Morrison points to the Pauline Hanson ascendancy, to which the Howard government responded by more than doubling the annual immigration intake during the next decade to a peak of 158,630. During the same period, according to independent polling, the number of those concerned about immigration fell to just over one-third of the population.
But critically, as Morrison points out, this was also a time during which Australians were confident the government had control over the nation's borders. Not a claim that could be made now, especially in the context of increasing the nation's population to 36 million.
"When the Coalition started calling for a population debate, the usual charges of racism followed. However, just like with border protection, this would be a dangerous assumption for Labor to make, let alone assert, as they have," Morrison says.

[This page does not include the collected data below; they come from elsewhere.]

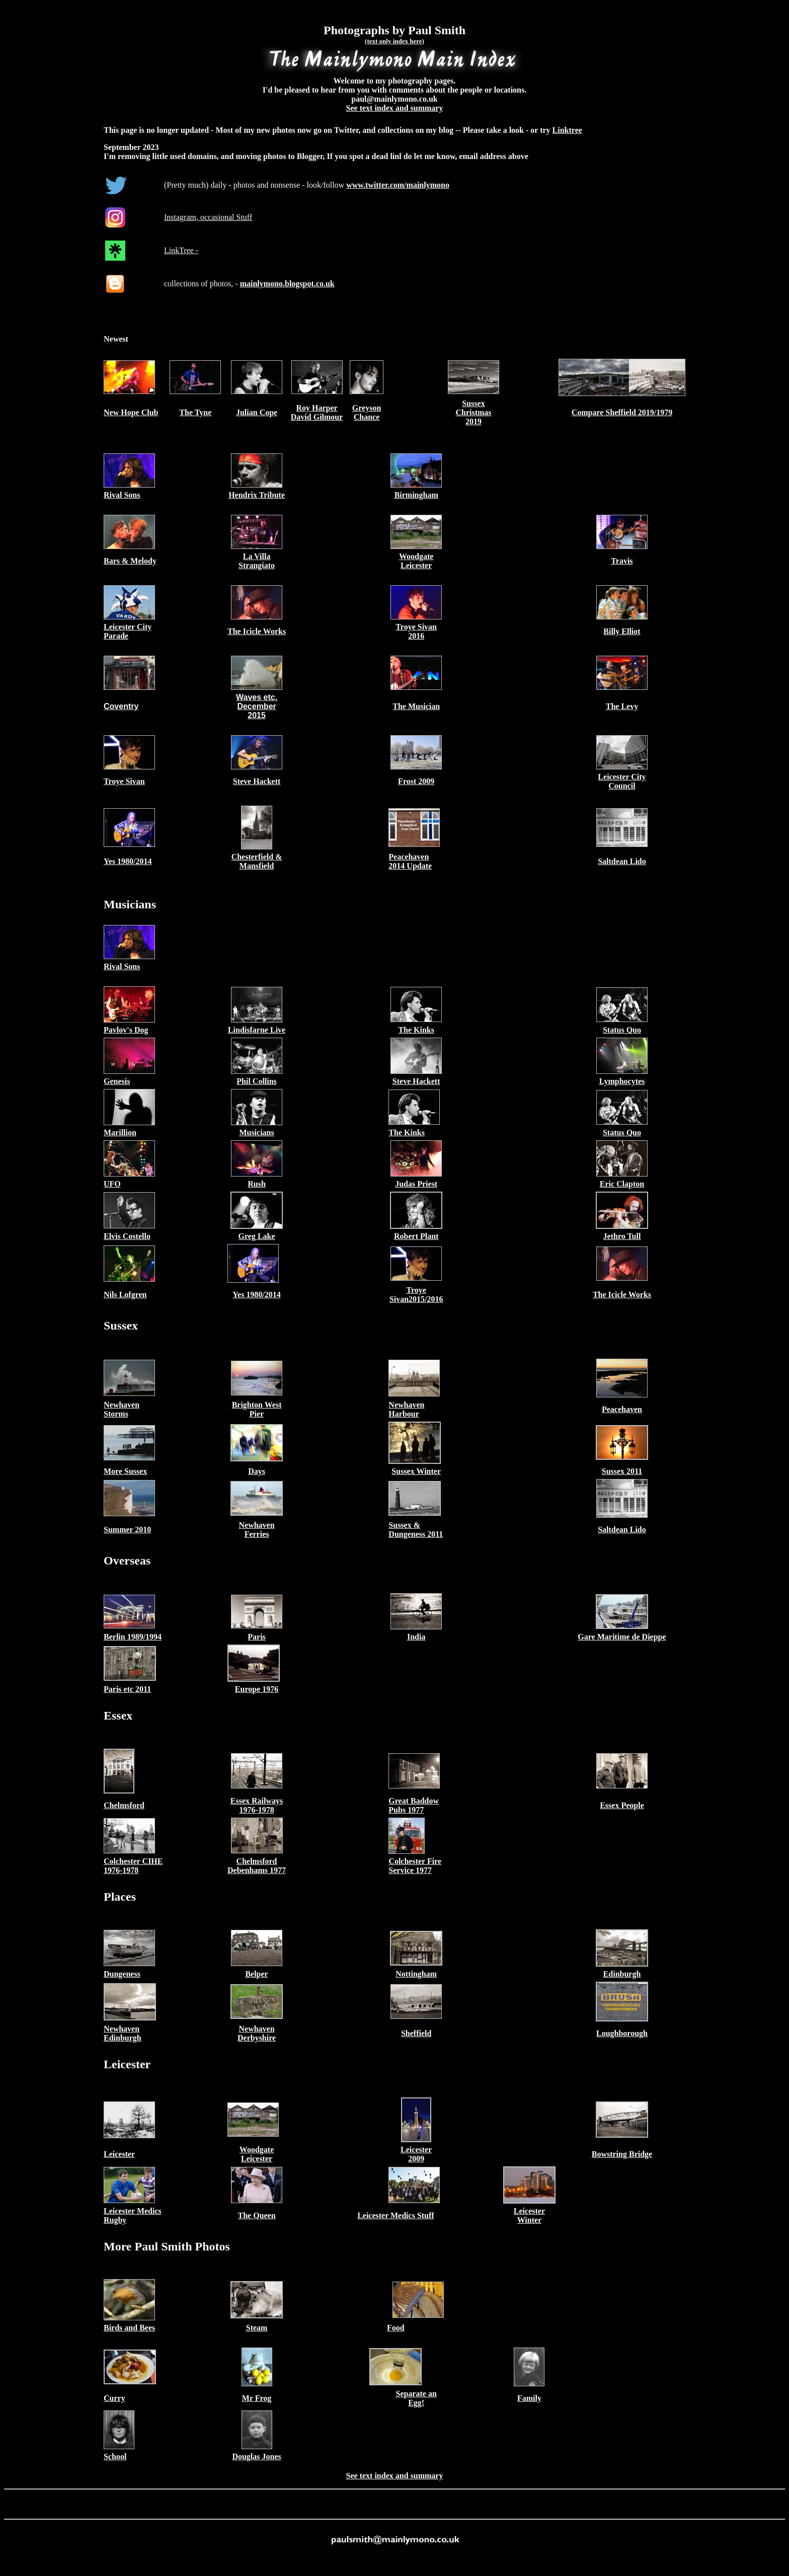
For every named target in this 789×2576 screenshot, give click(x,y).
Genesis (117, 1081)
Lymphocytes (622, 1081)
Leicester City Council (622, 781)
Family (529, 2398)
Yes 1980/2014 (128, 861)
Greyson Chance (366, 412)
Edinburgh (622, 1974)
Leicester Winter (529, 2215)
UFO (112, 1184)
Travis (622, 561)
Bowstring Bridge (622, 2154)
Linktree (567, 130)
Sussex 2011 (622, 1471)
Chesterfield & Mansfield (256, 861)
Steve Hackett (257, 781)
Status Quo (622, 1030)
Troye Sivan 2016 (416, 631)
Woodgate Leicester (416, 561)
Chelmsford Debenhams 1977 (256, 1866)
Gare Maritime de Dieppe (622, 1636)
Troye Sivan (124, 781)
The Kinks (416, 1030)
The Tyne (195, 412)
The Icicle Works (256, 631)
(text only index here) (394, 41)
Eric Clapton (622, 1184)
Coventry (121, 706)
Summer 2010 (127, 1529)
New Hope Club (131, 412)
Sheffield (416, 2033)
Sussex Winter (416, 1471)
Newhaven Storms (121, 1409)
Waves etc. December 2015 (256, 706)
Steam (257, 2327)
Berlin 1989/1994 (133, 1636)
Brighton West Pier (257, 1409)
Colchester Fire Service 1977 (414, 1866)
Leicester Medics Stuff (395, 2215)
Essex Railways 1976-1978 (256, 1805)
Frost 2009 (416, 781)
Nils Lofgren (125, 1294)
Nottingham (416, 1974)
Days (256, 1471)
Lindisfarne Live (256, 1030)
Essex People (622, 1805)
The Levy (622, 706)
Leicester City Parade (127, 631)
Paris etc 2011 (127, 1689)
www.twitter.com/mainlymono (397, 185)
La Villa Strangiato (257, 561)
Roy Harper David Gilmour (317, 412)
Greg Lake (257, 1236)
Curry (114, 2398)
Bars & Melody (130, 561)
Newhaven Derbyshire (257, 2033)
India (416, 1636)
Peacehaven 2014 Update (410, 861)
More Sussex (125, 1471)
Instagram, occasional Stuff (208, 217)
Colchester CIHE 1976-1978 (133, 1866)
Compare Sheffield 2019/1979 (622, 412)
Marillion (120, 1132)
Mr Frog (257, 2398)
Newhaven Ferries (257, 1529)
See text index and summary (394, 108)
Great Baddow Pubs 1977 (413, 1805)
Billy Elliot (621, 631)
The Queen (257, 2215)
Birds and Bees (129, 2327)
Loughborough (622, 2033)
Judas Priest (416, 1184)
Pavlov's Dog (126, 1030)
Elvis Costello (127, 1236)
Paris (257, 1636)
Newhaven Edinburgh (122, 2033)
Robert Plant (416, 1236)
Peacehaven (622, 1409)
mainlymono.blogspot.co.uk (287, 283)
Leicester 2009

Hanson was responding to the Keating government's economic policies, which stripped well-paying jobs from the low-skilled and ageing rural workforce. Howard was attempting to blow the racism dog-whistle, one reason why he almost lost in 1998. Only when he dropped that crap for all time and put migration in the context of growing Australia - skill-wise and not just in numbers - did he regain credibility. Border protection is the last issue that hasn't crumbled in Abbott's hands, and it seems that no amount of polling will persuade him to drop this most sleazy of issues: that we're being overwhelmed by boat people.
I hate the fact that this big country is run by small-minded people, I hate it and my only choice is to rail against it until I can find some way of forcing them to leave the stage by confronting them with issues too big for them to handle.